One part of the intestine telescopes into another portion of the intestine. In intussusception of the bowel, one part of the intestine telescopes into another portion of the intestine. When the bowel twists and turns itself and obstructs the intestinal lumen, this is known as a volvulus. A hernia is when the bowel protrudes through a weakened area in the abdominal wall. An adhesion is a loop of intestine that adheres to an area that is healing slowly after surgery.

The nurse is monitoring a client's postoperative course after an appendectomy. The nurse's assessment reveals that the client has vomited, has abdominal tenderness and rigidity, and has tachycardia. The nurse reports to the physician that the client has signs/symptoms of which complication?

Peritonitis The nurse should report to the physician that the client has signs/symptoms of peritonitis. Signs/symptoms of a pelvic abscess include anorexia, chills, fever, diaphoresis, and diarrhea. Signs/symptoms of an ileus include absent bowel sounds, nausea, and abdominal distention.
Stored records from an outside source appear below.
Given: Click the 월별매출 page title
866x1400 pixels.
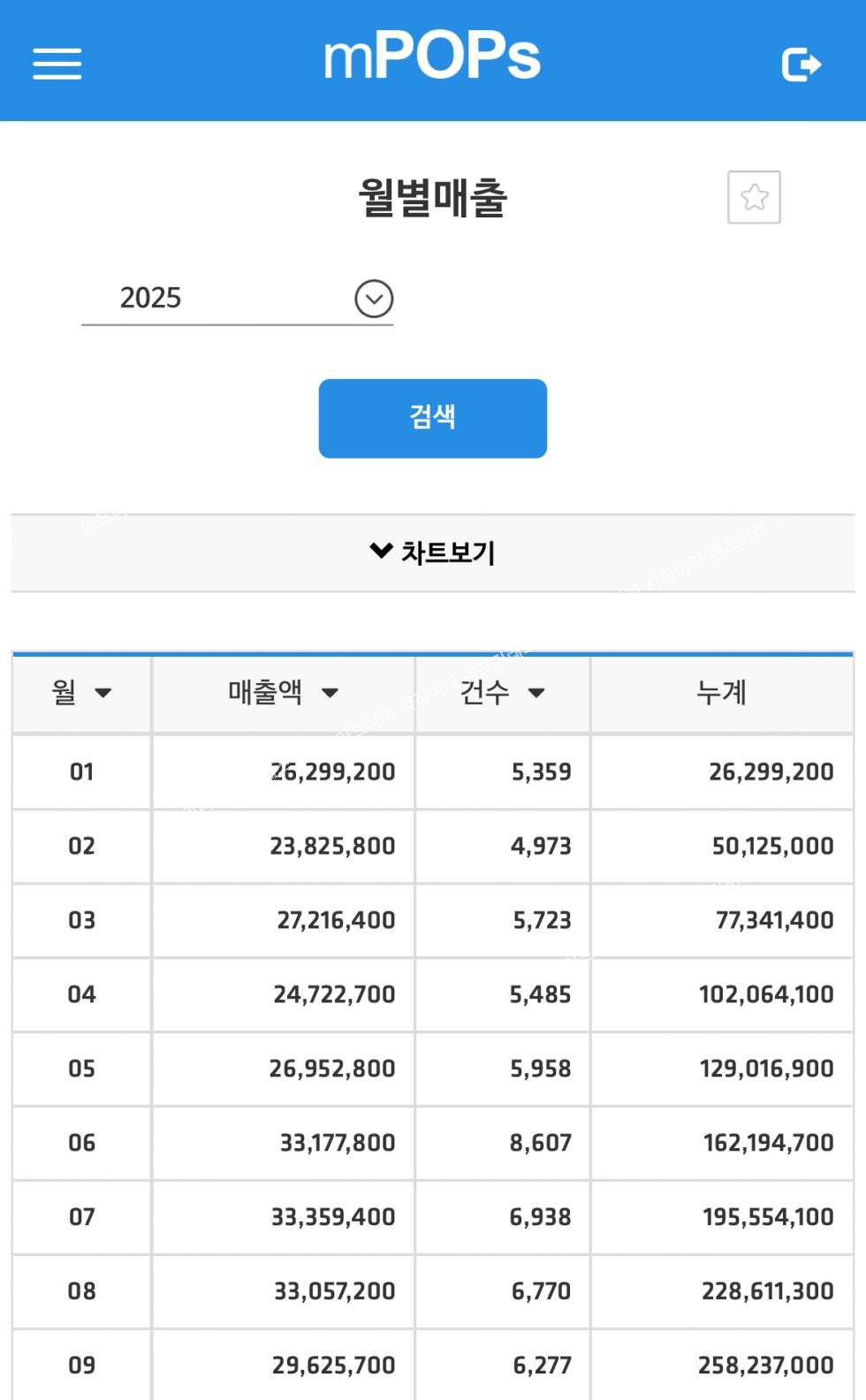Looking at the screenshot, I should pyautogui.click(x=432, y=197).
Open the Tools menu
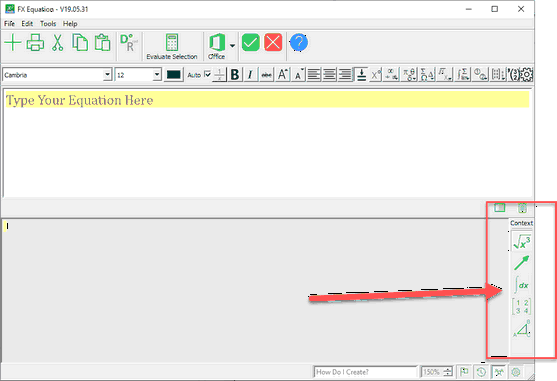The width and height of the screenshot is (557, 381). point(48,24)
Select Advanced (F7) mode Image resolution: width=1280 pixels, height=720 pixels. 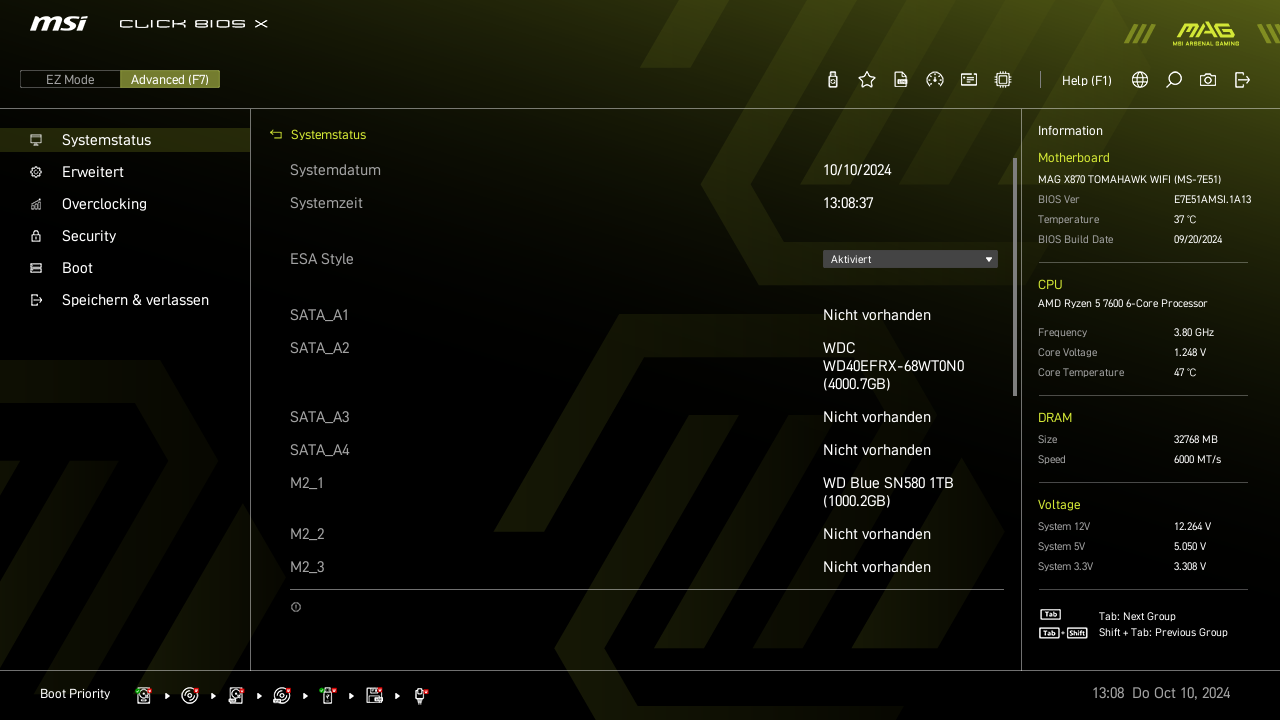pyautogui.click(x=170, y=80)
Signs/symptoms of hemorrhage include tachycardia, hypotension, anxiety, and bleeding.

Diet therapy for clients diagnosed with irritable bowel syndrome (IBS) includes:

high-fiber diet. A high-fiber diet is prescribed to help control diarrhea and constipation. Foods that are possible irritants, such as caffeine, spicy foods, lactose, beans, fried foods, corn, wheat, and alcohol, should be avoided. Fluids should not be taken with meals because they cause abdominal distention.